══ EXERCISE MATERIAL ══

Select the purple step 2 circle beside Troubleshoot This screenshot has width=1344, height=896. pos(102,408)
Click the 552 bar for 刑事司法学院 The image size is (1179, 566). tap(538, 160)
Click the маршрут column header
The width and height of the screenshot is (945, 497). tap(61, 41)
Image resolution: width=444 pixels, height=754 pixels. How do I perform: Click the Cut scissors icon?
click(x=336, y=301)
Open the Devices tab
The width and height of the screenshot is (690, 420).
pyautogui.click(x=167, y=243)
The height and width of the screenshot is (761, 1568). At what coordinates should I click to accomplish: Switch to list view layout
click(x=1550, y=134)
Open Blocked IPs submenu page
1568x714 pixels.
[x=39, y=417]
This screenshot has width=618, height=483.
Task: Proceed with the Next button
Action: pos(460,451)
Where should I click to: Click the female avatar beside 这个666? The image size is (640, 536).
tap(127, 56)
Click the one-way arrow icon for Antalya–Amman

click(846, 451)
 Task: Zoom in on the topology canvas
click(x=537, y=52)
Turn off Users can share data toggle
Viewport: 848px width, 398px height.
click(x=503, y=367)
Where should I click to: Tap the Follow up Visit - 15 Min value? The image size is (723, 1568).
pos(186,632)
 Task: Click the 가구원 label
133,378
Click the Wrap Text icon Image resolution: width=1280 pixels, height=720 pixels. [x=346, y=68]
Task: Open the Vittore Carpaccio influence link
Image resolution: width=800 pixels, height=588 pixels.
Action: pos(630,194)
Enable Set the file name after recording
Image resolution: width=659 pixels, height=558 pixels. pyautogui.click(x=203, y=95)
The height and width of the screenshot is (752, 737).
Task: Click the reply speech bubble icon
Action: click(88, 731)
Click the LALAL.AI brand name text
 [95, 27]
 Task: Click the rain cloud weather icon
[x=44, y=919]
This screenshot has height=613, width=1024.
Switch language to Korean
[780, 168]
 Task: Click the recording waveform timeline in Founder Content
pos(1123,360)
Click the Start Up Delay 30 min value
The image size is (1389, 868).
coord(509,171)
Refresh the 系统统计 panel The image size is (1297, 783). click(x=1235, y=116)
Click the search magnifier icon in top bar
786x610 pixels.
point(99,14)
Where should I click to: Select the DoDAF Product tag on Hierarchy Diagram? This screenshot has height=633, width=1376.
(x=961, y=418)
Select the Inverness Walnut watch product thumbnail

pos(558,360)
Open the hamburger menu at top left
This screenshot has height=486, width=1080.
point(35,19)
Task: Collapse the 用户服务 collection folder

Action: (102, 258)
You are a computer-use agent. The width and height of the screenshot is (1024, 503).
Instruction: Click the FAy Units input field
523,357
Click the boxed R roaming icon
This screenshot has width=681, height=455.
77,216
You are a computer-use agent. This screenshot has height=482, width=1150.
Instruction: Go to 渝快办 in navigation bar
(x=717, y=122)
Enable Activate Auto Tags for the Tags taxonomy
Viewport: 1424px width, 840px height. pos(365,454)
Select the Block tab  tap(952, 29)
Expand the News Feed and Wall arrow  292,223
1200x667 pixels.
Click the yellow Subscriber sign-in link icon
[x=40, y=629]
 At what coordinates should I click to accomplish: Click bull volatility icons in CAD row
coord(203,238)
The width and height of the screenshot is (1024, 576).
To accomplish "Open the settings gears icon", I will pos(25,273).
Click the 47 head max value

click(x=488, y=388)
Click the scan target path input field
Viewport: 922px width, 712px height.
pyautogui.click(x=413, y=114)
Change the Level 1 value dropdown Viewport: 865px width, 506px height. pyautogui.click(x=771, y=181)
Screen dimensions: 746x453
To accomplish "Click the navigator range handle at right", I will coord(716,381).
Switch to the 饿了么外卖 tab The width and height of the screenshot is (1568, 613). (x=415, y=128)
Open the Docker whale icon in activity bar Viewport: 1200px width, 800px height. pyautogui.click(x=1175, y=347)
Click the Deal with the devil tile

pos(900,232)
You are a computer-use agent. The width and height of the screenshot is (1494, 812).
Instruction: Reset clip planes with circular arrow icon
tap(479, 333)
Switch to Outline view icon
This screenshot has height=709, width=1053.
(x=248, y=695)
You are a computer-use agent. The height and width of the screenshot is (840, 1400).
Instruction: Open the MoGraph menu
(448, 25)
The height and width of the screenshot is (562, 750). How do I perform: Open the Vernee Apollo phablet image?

═══

Print the data from the line containing "Select the Block" through the line containing "I will pos(25,273).", with no changes.

Select the Block tab  tap(952, 29)
Expand the News Feed and Wall arrow  292,223
1200x667 pixels.
Click the yellow Subscriber sign-in link icon
[x=40, y=629]
 At what coordinates should I click to accomplish: Click bull volatility icons in CAD row
coord(203,238)
The width and height of the screenshot is (1024, 576).
To accomplish "Open the settings gears icon", I will pos(25,273).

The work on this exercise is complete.